Soares initiated his acting career during his attendance at parochial school by portraying a blind boy in the popular tiatr Jurament Bhogsonam, written by Luis Gonsalves. He went on to distinguish himself in the Kala Academy's Tiatr Competition, winning the first prize for Best Setting three years in a row from 1977 to 1979, for theatrical works penned by Caetano Pereira. Over the course of his career, Soares has acted in several other popular Konkani tiatrs, including Kirmidor Bhav by Anthony Pereira, Norton Advogad by Paulino Dias, Noxibantlem Chukonnam by Peter Fernandes, and Bebdo Put by Gabrial Moraes. In addition to his acting work, Soares has been recognized for his literary accomplishments. In 1982, he won the second prize in the Ave Maria Furtado Award competition for his poem at an event held in Doha, Qatar. In 1992, he won the second prize in the Konkani Tiatristanchi Sonvstha's Tiatr Script Writing Competition for his work Konn To Khunni.
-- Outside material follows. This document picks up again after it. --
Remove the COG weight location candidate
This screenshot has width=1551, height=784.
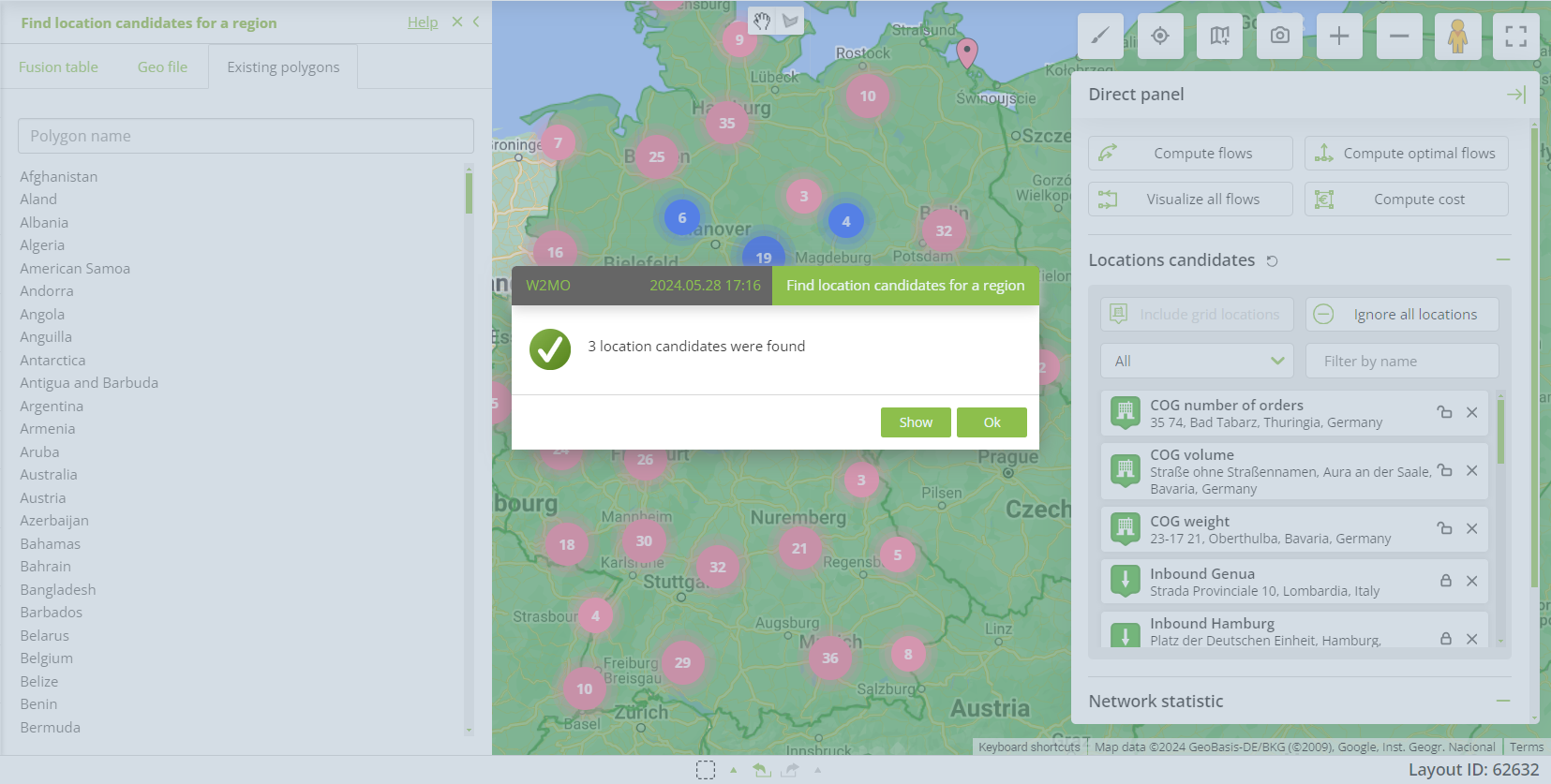click(x=1471, y=529)
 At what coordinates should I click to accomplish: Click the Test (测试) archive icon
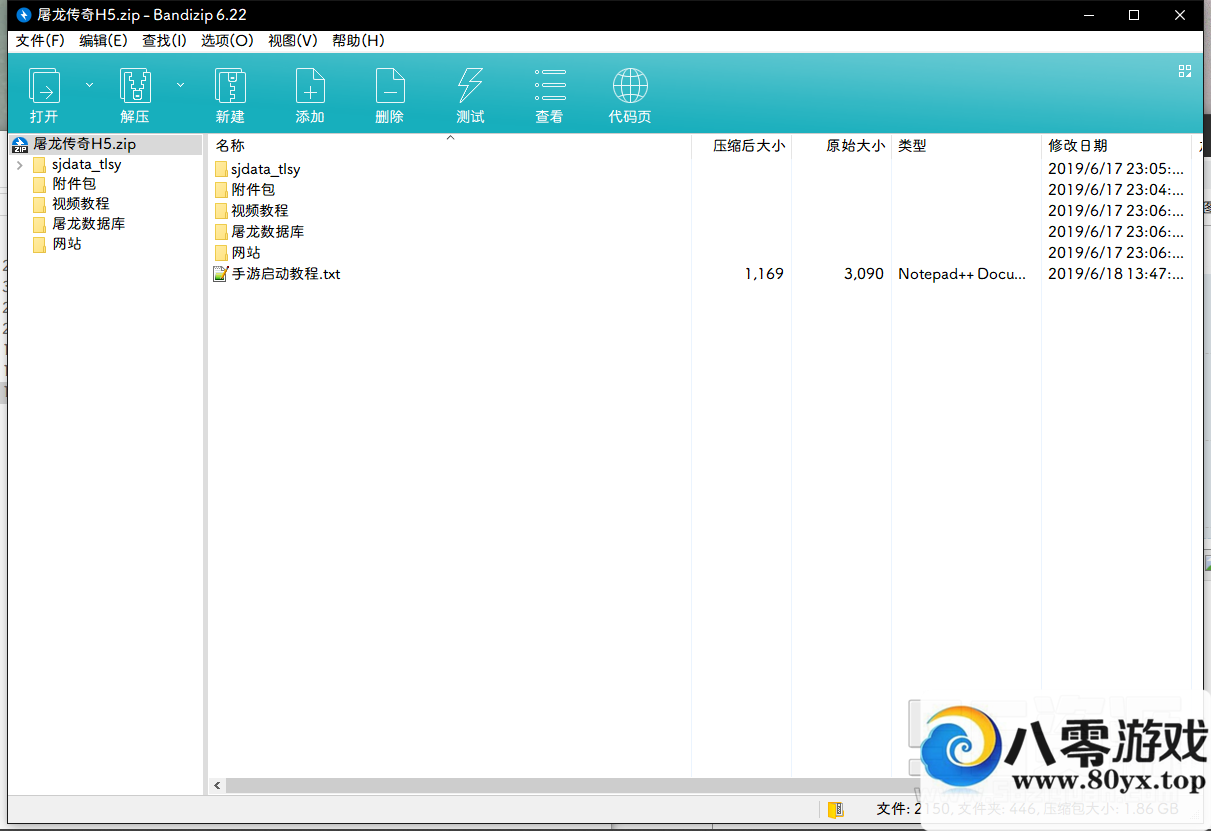click(470, 87)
In his early career, Soares was involved in the tiatr performance scene as a singer in productions such as Angvonnecho Put by Frank de Santa Cruz and Kallokuch Kallokh by Caitano Pereira, among others. In the theatrical play Goenchi Suttka, authored by F.X. Dias, he took on four different roles.
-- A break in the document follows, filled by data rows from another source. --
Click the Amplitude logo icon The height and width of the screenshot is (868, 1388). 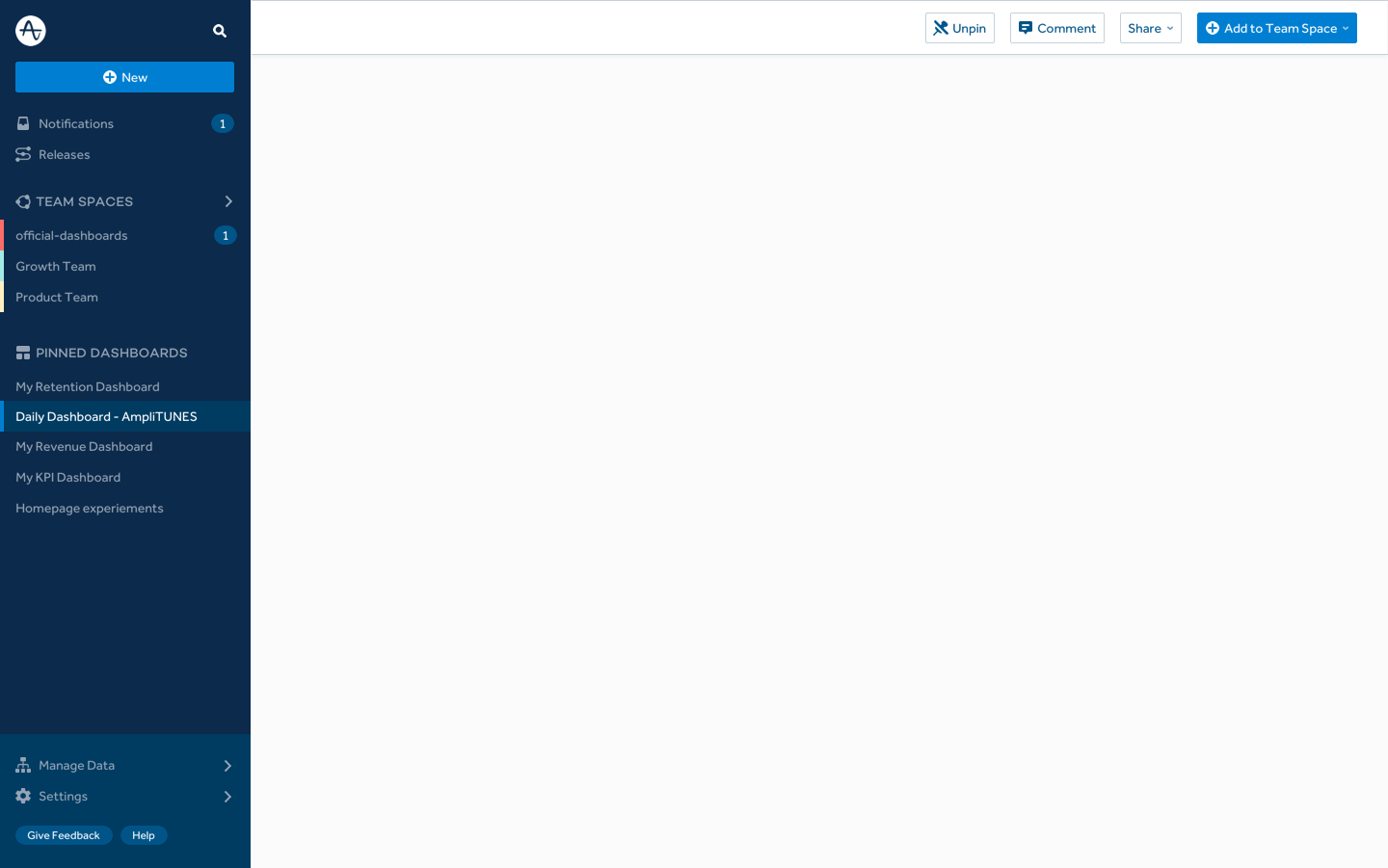tap(30, 30)
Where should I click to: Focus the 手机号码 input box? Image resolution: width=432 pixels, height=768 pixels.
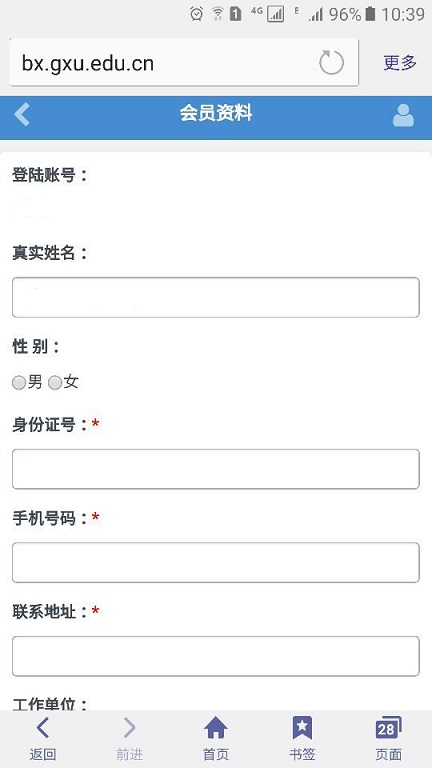(216, 563)
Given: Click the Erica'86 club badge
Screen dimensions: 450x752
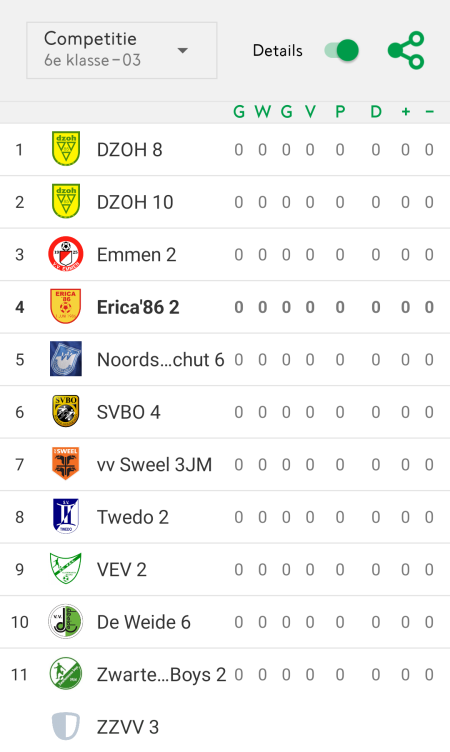Looking at the screenshot, I should click(x=66, y=306).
=== Collector of tiatr handbills ===
Apart from his roles in tiatr as a performer and writer, Soares has amassed a collection of Konkani literary works and scarce tiatr handbills for preservation in his personal library. As of October 2015, Soares' collection comprised over 2,000 Konkani books and in excess of 1,000 historical tiatr handbills originating from the Portuguese colonial period in Goa. Soares has shared his extensive collection with wider audiences on several occasions. In 2007, he was invited by the Kuwait Goans Tiatristanchi Sonvstha (Kuwait Goan Tiatr Artists' Association) to hold an exhibition of his tiatr handbills and books in Kuwait. He was requested by the Dalgado Konknni Akademi to exhibit his collection during their event Tisrem Konknni (Romi Lipi) Sahitya ani Sonvskruti Sommelon and by the Kala Academy Goa for the Celebration of 100 years of Tiatr in 1992. A 2016 article, titled, Collection of Handbills, on the Sahapedia platform, featured a collection of handbills from Soares' collection of tiatr productions, spanning the years 1956 to 2001.

==Personal life==
Soares is a resident of the Dando ward in St. Cruz, Goa. Soares' home contains a substantial collection of handbills, publications, and other materials related to the tiatr theatrical tradition and the Romi Konkani dialect.
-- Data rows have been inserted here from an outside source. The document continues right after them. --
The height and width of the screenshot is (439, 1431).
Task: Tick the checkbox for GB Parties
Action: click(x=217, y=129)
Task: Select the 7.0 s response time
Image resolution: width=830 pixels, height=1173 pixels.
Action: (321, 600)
Accounts have described Soares as being something of an "addict, lover, or crazy collector" of these items. During his early years, to support his collecting passion, Soares was known to carefully save his small daily breakfast allowance of in order to quickly purchase books or newspapers before others could acquire them. Soares frequently allocated a significant portion of his funds to purchasing Romi Konkani literature. He would also occasionally take time off from work to travel the 30 km to Margão, in order to expand his collection of Romi Konkani books.